Definition
A high-intensity flashing light source used in modern airport rotating beacons that produces brief, powerful flashes of light visible in all horizontal directions by rapidly discharging stored electrical energy from a capacitor through a gas-filled tube, rather than rotating a continuous lamp.
Plain English
It is the flashing light unit inside a modern airport beacon that sends out a quick, bright burst of light in every direction at once, instead of spinning a steady bulb around to create the flash effect.
Context Anchor
Seen in airport beacon descriptions, especially when explaining how some airport beacons flash without using a rotating light.
Derivation
Omnidirectional comes from the Latin omni, meaning all, plus directional, so light goes out in all directions. Capacitor-discharge describes how the device works: a capacitor stores up electrical energy and then releases it all at once to produce a bright flash. Together the name tells you what it does and how it does it.
Why Pilots Care
Enables pilots to locate and identify airports visually during night or low-visibility operations.
Analogy
It works much like a camera flash: energy is stored briefly, then released all at once to make a bright burst of light.
Intuition Check
Do not assume the light must rotate to be seen from all directions.
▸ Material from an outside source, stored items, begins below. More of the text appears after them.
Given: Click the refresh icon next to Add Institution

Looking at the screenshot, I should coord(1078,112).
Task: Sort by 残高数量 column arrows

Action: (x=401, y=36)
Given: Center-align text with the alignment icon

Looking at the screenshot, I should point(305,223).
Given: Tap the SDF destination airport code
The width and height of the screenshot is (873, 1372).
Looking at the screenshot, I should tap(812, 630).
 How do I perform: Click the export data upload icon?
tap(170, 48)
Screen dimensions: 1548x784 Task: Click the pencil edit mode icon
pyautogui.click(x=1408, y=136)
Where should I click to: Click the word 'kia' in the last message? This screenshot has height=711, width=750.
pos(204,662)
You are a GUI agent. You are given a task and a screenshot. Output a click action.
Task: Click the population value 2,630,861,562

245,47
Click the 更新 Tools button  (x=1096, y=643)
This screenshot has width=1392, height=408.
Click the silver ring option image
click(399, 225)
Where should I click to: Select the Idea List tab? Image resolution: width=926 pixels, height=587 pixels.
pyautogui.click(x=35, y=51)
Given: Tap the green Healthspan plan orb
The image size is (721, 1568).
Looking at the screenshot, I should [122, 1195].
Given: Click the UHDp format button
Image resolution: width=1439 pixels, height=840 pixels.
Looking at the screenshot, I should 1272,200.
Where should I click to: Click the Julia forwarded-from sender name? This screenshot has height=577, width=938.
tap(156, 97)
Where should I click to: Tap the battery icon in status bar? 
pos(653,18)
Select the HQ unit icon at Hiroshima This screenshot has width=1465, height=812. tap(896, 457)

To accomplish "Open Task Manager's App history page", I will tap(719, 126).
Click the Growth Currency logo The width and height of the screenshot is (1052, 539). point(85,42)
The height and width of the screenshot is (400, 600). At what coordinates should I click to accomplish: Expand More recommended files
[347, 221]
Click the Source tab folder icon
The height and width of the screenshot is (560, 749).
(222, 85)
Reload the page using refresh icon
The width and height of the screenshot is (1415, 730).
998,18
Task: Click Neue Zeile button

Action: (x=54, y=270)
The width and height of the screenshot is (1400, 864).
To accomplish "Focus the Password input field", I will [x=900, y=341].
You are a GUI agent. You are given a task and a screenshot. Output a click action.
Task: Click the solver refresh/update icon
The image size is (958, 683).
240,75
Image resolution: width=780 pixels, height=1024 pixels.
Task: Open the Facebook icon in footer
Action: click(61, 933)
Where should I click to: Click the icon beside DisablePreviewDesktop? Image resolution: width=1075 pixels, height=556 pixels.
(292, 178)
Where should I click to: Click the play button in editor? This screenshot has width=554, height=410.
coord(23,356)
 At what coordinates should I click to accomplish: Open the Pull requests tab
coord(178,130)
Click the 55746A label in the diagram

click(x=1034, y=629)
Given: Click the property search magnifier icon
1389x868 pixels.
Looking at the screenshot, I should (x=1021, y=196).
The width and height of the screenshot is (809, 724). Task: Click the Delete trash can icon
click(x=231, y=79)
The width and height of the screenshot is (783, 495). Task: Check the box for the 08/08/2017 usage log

In this term, omnidirectional means the flash is visible all around the airport even though the device itself may be fixed.
Example Sentence 1
Many newer airport beacons use an omnidirectional capacitor-discharge device, which produces sharp flashes visible from any angle around the airfield.
Example Sentence 2
During night operations the pilot spotted the omnidirectional capacitor-discharge device marking the field several miles out.